Consciente de los riesgos de una decisión de tanto calado y con tantas partes afectadas, Pelayo admitió que la ruptura de los acuerdos puede acarrear "efectos colaterales" con las entidades financieras, no así con Urbaser con quien aseguró que "no habrá problemas". Sin embargo, contrapuso, "tenemos muy claro que a las entidades financieras se les puede decir que ya le haremos un calendario de pagos, pero a las familias no". En este sentido, fue rotunda al admitir que "a la hora de elegir, hemos elegido a las familias y a los trabajadores afectados, a quienes pedimos disculpas y a quienes les decimos que entendemos las movilizaciones que hayan hecho o vayan a hacer porque esta es una situación límite".

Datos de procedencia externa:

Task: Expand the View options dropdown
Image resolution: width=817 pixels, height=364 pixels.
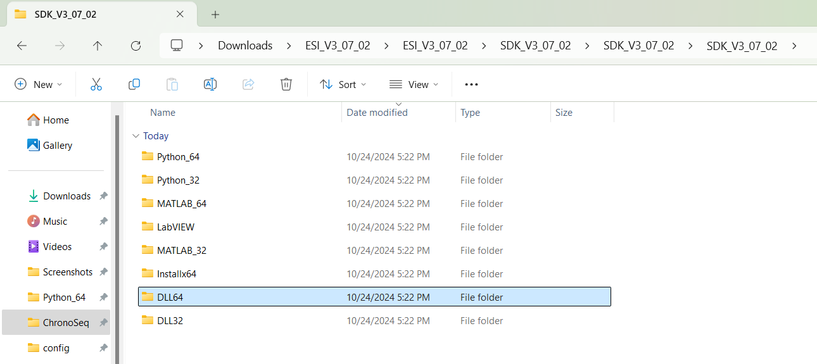Action: [414, 84]
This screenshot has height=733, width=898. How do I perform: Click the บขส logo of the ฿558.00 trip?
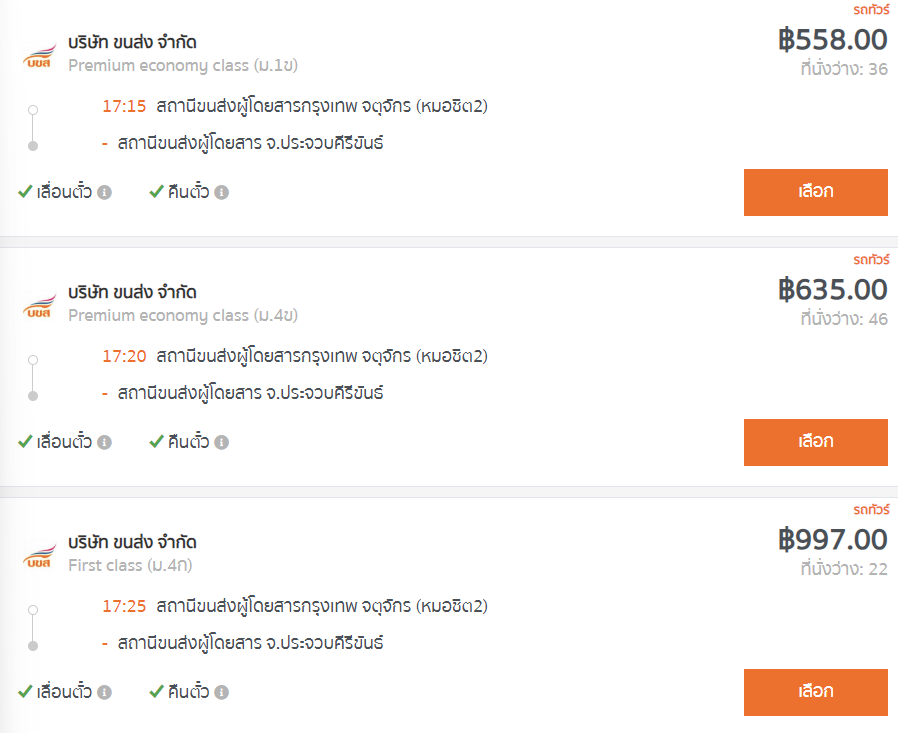coord(40,56)

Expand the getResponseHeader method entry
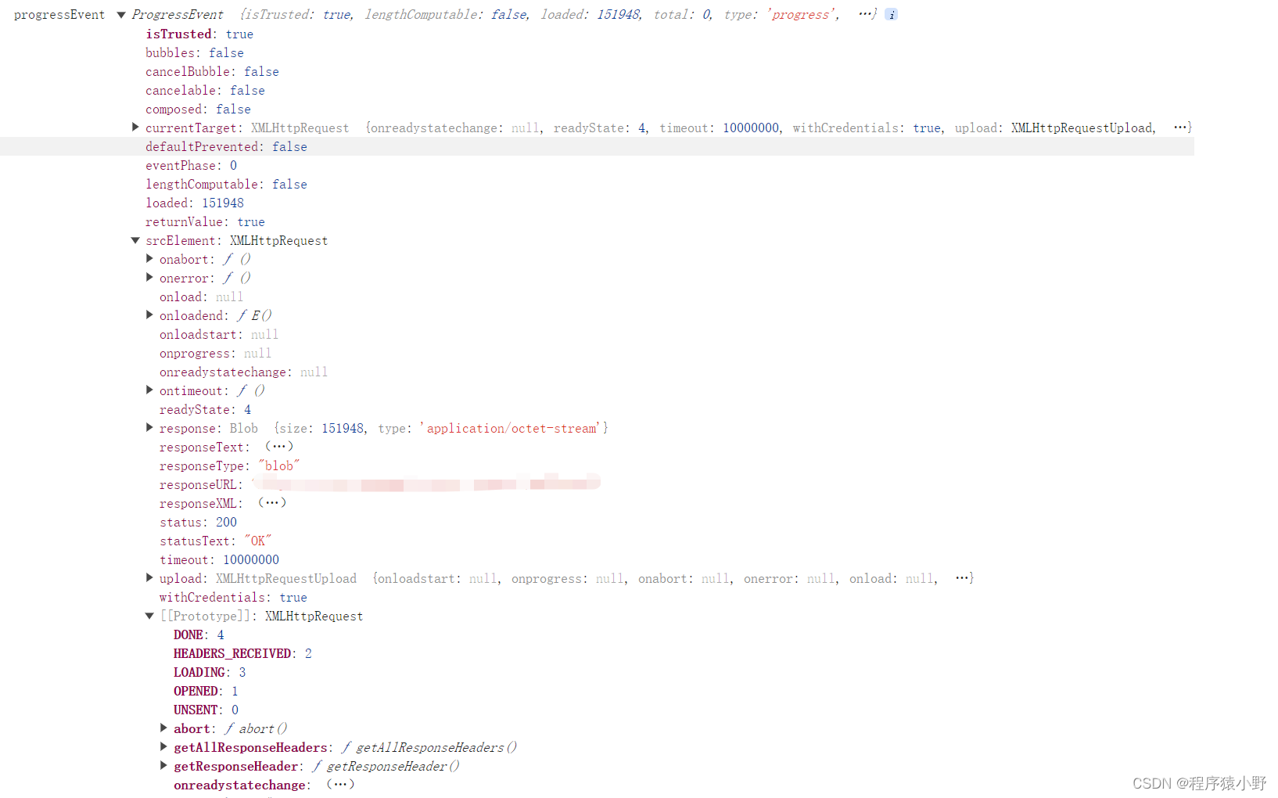[x=163, y=765]
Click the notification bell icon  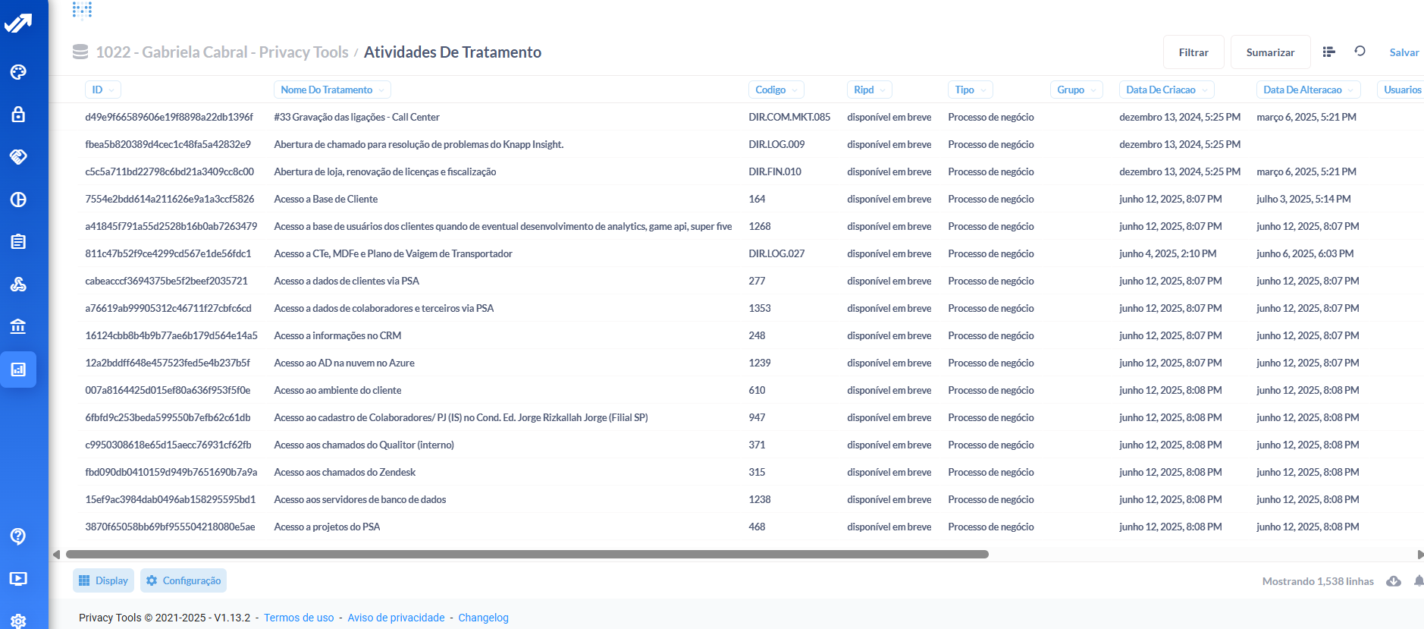(x=1418, y=581)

Una vez que tenga lugar el pleno de hoy, el paso inmediato será celebrar una posterior junta de gobierno local extraordinaria en la que se aprobará el inicio del expediente de contratación de una entidad financiera que será la encargada de gestionar los cobros de los impuestos y tasas que vuelva a recaudar Jereyssa. El objetivo último de esta operación, detalló la máxima responsable municipal, es que la entidad financiera que se haga cargo de estos cobros pueda, a su vez, anticipar mes a mes a las arcas municipales los ingresos que se prevén para este año, lo que supone una inyección de liquidez de una media de 6,5 millones de euros mensuales. Una cantidad, según Pelayo, que "nos dará para sobrevivir, puesto que para vivir necesitaríamos al menos 10 millones, pero ahora mismo aspiramos a sobrevivir".